Batman 3/93 z TM-Semic
Niedziela. Podążając moją tradycją, przyszedł czas na retro działkę Dziś na celowniku Batman z serii TM-Semic, który ukazał się w 1993 roku jako 3 numer. Komiks kupiony za kilkanaście złotych z drugiej ręki za pośrednictwem Allegro, stan na całkiem przyzwoitym poziomie podchodzący pod dobry.
Batman 3/93 prezentuje klasyczny podział TM-Semic: dwie niezależne historie w środku.
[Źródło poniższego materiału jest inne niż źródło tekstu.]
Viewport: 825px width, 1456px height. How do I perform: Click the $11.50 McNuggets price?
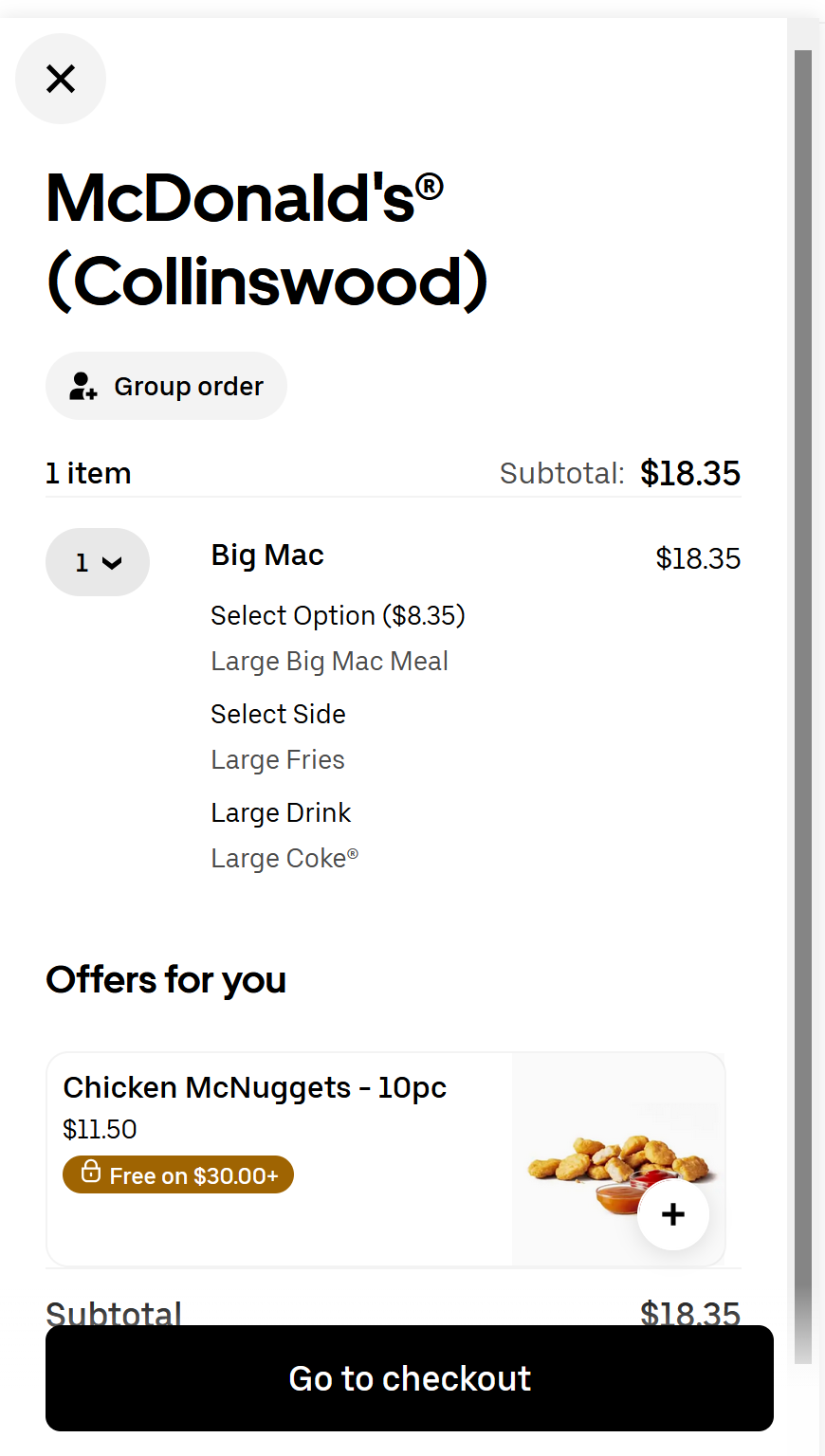tap(100, 1129)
Pierwsza z nich na nierównym poziomie podzielona na dwa wątki przez Alana Granta. Pierwszy wątek przedstawiający Batman i Robina ścigających grupkę złodziei po parku herosów. Prosta jak cep historia dostarczająca niezłą rozrywkę, ale nic więcej – typowa historia, w której Batman ściga łotrów. Lepiej wypada drugi wątek z chłopakiem chcącym pozbawić życia pewną grupkę nieprzyjemnych gości. Chłopak zdeterminowany do chwili postrzału. Kiedy nadchodzi kluczowych moment to zaczynają szargać nim emocje skłaniające go ku samobójstwu. Dojrzała wątek z udziałem Robina doświadczającego po raz pierwszy w życiu tego typu aferę.
„Trzeci człowiek” Kelly Pucket jest drugą historią podchodzącą pod korzenie Batmana – kryminalna sprawa, w której nietoperz wytęża umiejętności detektywistyczne dochodząc po tropach do sensu śledztwa. W sprawie pomagają mu (lub przeszkadzają) dwie staruszki słynące z rozwiązywania przestępstw, tych ciekawszych, ulokowanych po całym świecie. Historia na przyzwoitym poziomie, której zabrakło rozwinięcia postaci i pewnych wątków z oczywistych powodów.